Hip Hop Harry aired on Discovery and TLC from 2006 to 2008. Imagine Barney and Friends, but if you replaced all of the songs about learning and processing your emotions with … rapped versions of songs about processing your emotions. Oh, and if Barney wore a tilted wide brim hat and an enormous chain. (Coincidentally, David Joyner, the actor in the Barney costume, was the original actor in the Hip Hop Harry suit, too.) And just like Barney and Friends, each episode closed with a signature song—but instead of the “I Love You” song, Hip Hop Harry used the dance circle.

The purpose of this segment, according to Brooks, was to give kids a reward for paying attention to the rest of the show. “What they’re celebrating with that dance circle is that they learned a great lesson,” he says, “but equally importantly is that it just gives them a time to shine and show off their freestyle moves.”

Brooks started seeing the song, with its characteristic repetitive call to action, take on a life of its own earlier this year, when it started to gain traction on TikTok and Instagram. The first videos of the meme are basically just extensions of the on-show circle, with people freestyle dancing in their bedrooms or on a green screen background of the show’s set. The song was being used by tons of different people: Little kids. Big kids. Kids and their parents. Parents excited to go back to work. Kids graduating from college. Kids and their dogs. He was in awe.

Before long, the song started taking a slightly different tone. Clips of the show started popping up on Twitter, accompanying certain headlines. “Protesters in the U.S. and Europe are demanding the removal of statues that memorialize colonialism”; “‘Cops’ has officially been canceled by Paramount Network four days after it was pulled from the schedule”; “HelloFresh has officially ended their partnership with Lea Michele amid the allegations against her from the set of ‘Glee.’” As the protest movement grew, the implicit became explicit: who’s next?!
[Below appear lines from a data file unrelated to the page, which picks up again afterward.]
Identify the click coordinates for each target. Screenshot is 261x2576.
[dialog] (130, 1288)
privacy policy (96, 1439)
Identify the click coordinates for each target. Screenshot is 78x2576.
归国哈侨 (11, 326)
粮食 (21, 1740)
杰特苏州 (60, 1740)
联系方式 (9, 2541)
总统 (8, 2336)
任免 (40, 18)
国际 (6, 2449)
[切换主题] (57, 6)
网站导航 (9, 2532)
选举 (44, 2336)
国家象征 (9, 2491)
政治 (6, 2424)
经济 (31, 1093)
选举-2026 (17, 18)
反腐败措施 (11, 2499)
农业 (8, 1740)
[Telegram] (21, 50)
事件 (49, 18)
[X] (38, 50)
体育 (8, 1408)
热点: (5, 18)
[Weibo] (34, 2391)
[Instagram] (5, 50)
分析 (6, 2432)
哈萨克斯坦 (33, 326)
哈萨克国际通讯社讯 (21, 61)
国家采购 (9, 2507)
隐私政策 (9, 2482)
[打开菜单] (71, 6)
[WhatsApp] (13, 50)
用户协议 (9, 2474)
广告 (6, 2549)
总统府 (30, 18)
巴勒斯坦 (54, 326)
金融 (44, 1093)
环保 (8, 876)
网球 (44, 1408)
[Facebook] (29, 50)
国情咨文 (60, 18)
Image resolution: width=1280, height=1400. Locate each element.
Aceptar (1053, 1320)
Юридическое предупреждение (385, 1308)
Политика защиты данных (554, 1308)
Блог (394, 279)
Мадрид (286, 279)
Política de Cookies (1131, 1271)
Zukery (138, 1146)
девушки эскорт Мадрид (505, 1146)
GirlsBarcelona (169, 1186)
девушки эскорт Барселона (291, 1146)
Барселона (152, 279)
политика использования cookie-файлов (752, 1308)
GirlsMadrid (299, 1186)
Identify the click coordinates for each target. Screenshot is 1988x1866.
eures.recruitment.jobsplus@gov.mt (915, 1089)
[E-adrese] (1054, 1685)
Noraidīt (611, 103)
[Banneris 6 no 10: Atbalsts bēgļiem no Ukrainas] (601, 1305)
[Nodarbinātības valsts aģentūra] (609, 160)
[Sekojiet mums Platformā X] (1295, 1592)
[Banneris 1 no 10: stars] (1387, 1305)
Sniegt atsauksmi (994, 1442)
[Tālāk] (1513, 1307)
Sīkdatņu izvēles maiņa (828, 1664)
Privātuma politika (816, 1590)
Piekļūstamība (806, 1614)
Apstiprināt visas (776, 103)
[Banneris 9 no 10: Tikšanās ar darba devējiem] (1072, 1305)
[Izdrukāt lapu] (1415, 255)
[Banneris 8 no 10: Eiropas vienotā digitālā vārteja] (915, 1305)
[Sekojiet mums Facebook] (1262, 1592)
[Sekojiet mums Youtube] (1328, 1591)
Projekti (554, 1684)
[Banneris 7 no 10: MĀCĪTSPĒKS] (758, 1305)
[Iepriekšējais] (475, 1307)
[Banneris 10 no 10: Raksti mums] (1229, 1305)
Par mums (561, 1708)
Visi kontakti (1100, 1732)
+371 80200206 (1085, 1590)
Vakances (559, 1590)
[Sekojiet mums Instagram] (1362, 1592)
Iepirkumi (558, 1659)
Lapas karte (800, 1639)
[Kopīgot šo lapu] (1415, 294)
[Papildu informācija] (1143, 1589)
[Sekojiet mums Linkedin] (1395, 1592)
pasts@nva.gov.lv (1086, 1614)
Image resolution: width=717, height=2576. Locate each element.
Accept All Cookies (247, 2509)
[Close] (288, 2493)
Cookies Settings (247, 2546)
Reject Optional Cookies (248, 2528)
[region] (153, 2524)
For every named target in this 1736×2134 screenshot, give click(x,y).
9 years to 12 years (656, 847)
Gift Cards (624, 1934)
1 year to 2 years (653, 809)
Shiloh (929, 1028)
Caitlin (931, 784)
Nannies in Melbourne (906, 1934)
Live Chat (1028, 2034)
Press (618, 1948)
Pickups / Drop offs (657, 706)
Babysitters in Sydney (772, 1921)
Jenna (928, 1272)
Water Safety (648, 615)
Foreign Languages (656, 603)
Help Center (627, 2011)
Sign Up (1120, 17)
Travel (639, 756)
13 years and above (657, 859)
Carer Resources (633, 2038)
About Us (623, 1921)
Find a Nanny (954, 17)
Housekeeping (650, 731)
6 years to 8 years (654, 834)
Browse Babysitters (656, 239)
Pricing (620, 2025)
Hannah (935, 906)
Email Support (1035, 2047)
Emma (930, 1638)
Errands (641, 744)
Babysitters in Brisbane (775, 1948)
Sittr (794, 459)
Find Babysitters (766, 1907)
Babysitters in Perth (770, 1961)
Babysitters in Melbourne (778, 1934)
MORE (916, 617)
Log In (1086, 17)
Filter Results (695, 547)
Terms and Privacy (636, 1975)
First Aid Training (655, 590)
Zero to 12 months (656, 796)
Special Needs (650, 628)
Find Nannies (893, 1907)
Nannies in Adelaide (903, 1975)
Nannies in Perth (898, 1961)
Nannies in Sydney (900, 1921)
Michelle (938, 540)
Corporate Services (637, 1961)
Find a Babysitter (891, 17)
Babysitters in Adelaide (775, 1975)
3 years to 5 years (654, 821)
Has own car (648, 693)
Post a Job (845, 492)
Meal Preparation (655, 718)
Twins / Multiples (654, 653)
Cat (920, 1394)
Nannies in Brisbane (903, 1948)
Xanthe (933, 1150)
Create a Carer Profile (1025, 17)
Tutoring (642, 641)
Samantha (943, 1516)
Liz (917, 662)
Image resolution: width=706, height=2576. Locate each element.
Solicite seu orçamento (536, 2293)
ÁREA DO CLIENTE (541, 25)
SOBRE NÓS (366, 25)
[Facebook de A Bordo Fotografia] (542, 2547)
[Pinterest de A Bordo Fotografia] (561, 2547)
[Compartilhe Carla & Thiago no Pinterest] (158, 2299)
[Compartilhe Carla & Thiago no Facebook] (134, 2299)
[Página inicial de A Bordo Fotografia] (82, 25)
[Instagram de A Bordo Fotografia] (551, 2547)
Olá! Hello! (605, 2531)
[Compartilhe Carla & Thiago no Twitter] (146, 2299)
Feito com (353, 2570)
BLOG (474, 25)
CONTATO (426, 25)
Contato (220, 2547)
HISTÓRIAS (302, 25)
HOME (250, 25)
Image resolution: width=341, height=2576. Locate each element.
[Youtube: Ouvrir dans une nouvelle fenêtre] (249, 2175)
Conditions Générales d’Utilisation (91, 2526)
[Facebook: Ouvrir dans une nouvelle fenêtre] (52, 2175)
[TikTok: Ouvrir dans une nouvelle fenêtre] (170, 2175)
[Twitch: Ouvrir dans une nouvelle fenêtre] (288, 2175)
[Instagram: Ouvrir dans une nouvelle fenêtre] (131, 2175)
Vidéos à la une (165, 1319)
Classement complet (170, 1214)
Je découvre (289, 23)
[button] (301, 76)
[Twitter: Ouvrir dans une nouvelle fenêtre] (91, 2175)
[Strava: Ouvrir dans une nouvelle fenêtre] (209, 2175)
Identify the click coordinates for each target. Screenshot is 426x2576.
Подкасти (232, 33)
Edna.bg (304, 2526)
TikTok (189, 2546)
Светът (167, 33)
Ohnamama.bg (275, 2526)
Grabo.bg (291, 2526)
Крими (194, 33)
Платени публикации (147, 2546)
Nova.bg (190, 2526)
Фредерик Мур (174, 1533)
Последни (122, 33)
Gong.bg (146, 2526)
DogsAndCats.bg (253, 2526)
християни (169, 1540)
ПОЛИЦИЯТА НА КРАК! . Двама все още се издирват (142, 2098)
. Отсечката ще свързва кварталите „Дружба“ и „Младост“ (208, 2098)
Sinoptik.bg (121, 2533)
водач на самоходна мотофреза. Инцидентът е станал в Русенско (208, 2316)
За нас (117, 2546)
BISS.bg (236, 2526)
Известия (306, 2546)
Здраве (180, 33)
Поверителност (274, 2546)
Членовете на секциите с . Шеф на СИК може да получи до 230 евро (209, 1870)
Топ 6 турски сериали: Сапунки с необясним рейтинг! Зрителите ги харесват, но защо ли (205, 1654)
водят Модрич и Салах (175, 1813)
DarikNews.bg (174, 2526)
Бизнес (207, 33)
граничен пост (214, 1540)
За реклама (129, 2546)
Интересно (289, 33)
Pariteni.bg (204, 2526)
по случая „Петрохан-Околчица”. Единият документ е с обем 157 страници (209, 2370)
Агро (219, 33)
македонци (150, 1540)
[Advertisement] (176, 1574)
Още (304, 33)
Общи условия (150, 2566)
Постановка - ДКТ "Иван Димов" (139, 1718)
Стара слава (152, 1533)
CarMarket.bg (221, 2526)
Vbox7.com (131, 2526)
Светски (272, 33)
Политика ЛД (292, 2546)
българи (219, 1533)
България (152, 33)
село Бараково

Brooks has seen the memes, and he’s glad his work has found a new audience. “When you put a piece of kind of like art out, you’re not supposed to say, ‘Hey, I’m going to tell you how I want you to look at my art,’” he says. “We were making the song for empowerment, for going ‘be the best.’ And they turned it into ‘Who’s Next?’—but also ‘What’s Next?’ in a good way.”

The way the song has evolved gives Brooks hope. “We, in a lot of ways, have written off the young people in this generation. ‘They’re so stuck on their phones, they’re not aware of what’s going on out there, no one has any drive.’ But ‘Go Go Go Who’s Next’ is the exact opposite. The non-aware generation is very much aware! They’re buying into who’s next.”

In his mind, both sides of the meme—the more apolitical celebrations and overtly political—are both forces for good. “This is a pick me up, galvanizing song,” he notes. But it’s also “one of the biggest things in hip hop culture, African culture, using song and music and dance to promote change.”

As usage of the meme continues to skyrocket, the song has become a nice soundtrack to the movement to defend black lives and abolish the police. It’s not what Claude Brooks expected 20 years ago but it feels fitting nonetheless. It’s become a tool for learning, for progress, for change—even if it’s not exactly used in an educational context. And as it continues to pop up, its momentum seems to grow. The question remains: Who’s next?